Keep the brush in one position, not twisting and turning so you can see a definite form taking shape with the two colors.
Next you need to double load a flat brush (size of brush depends on the size of your sunflower, in this demo I used a #12 flat brush) with a yellow ochre or a darker gold color and a medium yellow.
Stroke the petals on.
Line up the chisel edge to your center, press, drag and let spring to a point as you turn the brush to the side.
You get a better idea when watching the video linked at the end of this post.
Keep going around the center until you have petals all the way around.
You can do another layer of petals if you wish, that is shown in the video, these photos only show a single layer.
You will need to clean up the center,
just double load your scruffy again and tap over the base of the petals.
And voila’! You have a sunflower.
Go ahead and watch the video and I also demonstrate painting the leaves.
I kind of got off camera when painting the smaller leaves but they are basically the same as a petal.
I have a whole new workshop that has both Sunflowers and Delphiniums!
Easy video lessons that take you step by step through the painting with a downloadable pattern & supply list.
Supplies: (most of these can be found at your local hobby or craft store)
Plaid FolkArt Acrylics:
School Bus Yellow
Citrus Green or Foliage Green
So go and paint some sunshine!
PIN FOR LATER
I want to try this! Thinking of making one large flower on our wooden kitchen table. Would it be possible to buy a flat brush that big? Shall I use acrylics? Put a top gloss over it?
Sorry for the delayed response, I have been on the road for a couple weeks. You can certainly try with a larger brush and it should work. Practice on some scrap wood first and see how it goes. I think it would look great on a kitchen table. Yes I would put a top coat of varathane on it. I like the Rustoleum Exterior water base Spar Urethane the best so far. Or rather I should say I have used it the most and love how it does not yellow over time. I am sure there are many others that work well too. Acrylic paints would work just fine.
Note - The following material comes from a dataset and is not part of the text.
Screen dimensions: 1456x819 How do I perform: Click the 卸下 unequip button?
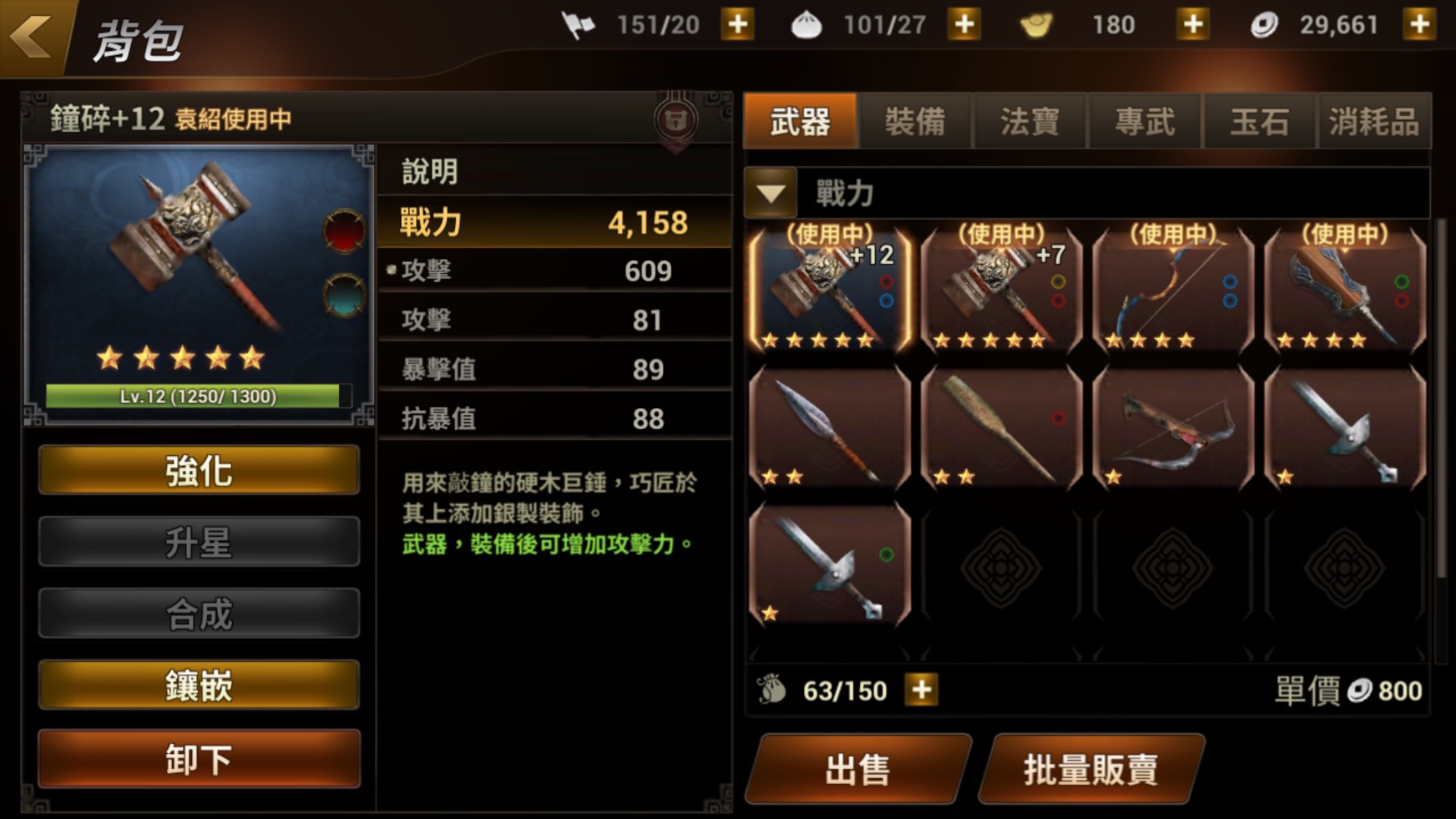199,759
I’m new at painting Have always loved crafting my mom.is very good but she never taught me
I’m so thankful I ran across this.Thank you. !! I will be trying this tommarow.
Hi Pamela, I Had a go at the sunflowers. Not bad, but petals wasn’t pointed like yours. Also couldn’t get the petals right. Not sure if it was my brushes . I just have cheap ones!! AS I have only just started canvas painting. Have you any tips for me? Thanks Sue.
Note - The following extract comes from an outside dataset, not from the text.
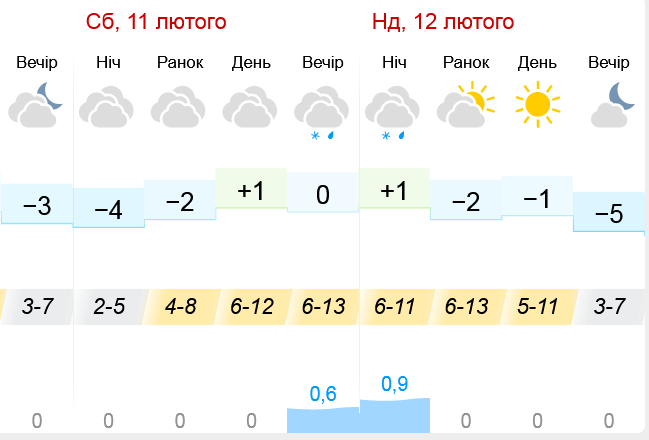
Task: Click the overcast icon for Saturday daytime
Action: (250, 107)
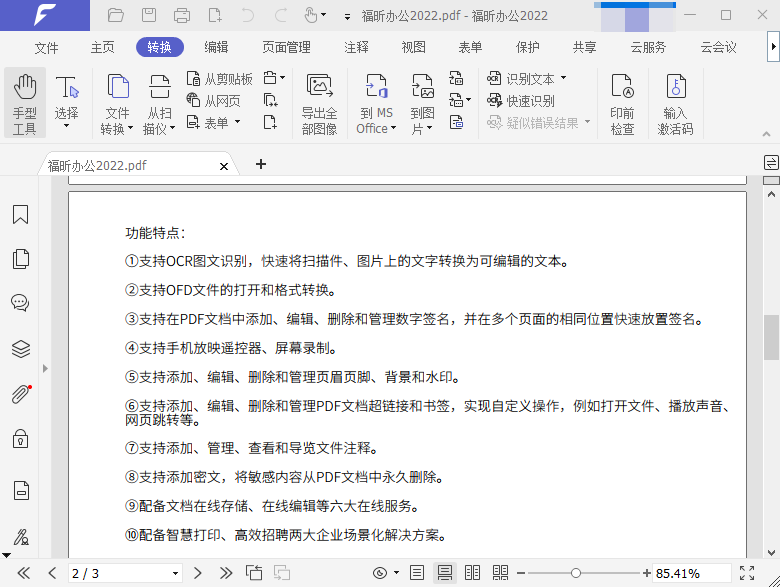Screen dimensions: 780x587
Task: Expand the Recognize Text (识别文本) dropdown
Action: click(563, 78)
Hi Sue. The one thing I can say is good brushes are essential. The Donna Dewberry ones I link to are fairly reasonable in price and work great. I tried some a Michaels that did pretty good too but I will have to get back to you on them, I am out of town for my anniversary trip and don’t remember the name of them. When I get home I will find the package so I can tell you what they are called. Just email to remind me if I forget, I get distracted and forget things easily.
Hi Pamela, just a reminder that you was going to let me know the name of the brushes that you mentioned. I have had a look but cannot find a scruffy brush. I live in NZ. Would a flat brush work? As I am definitely going to have a go at the sunflowers once I get the right brushes. Sue.
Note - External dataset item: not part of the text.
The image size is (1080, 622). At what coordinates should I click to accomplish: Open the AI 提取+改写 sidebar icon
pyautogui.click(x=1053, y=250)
I am painting on soap bars and getting lots of questions about skin safe?? when I look it up I get not toxic but no… I feel it is beause it’s dry not wet paint and I was putting it between two layers of mod podge ( elmers glue watered down same) bottom an top but I see you only did bottom
can you elaborate on this please and how I can answer the “skin safe” question in my soap groups
thank you very much ( going on to watch more, thanks for this too)
I have been a novice painter for several years. The fall is a wonderful time to start painting
Thanks Pamela for sharing so many tips, be it gardening or painting. I enjoy watching the demos, so far I have not done much of what you have on line but have filed it away for winter days!
I really like the sunflowers! I’m one of those “moody ” painters. I have to be in the mood for it to turn out right. Hope to try it soon.
You and me both!
I have just started painting. I can’t get things the way I want yet but fun trying. Thanks for the tutorials.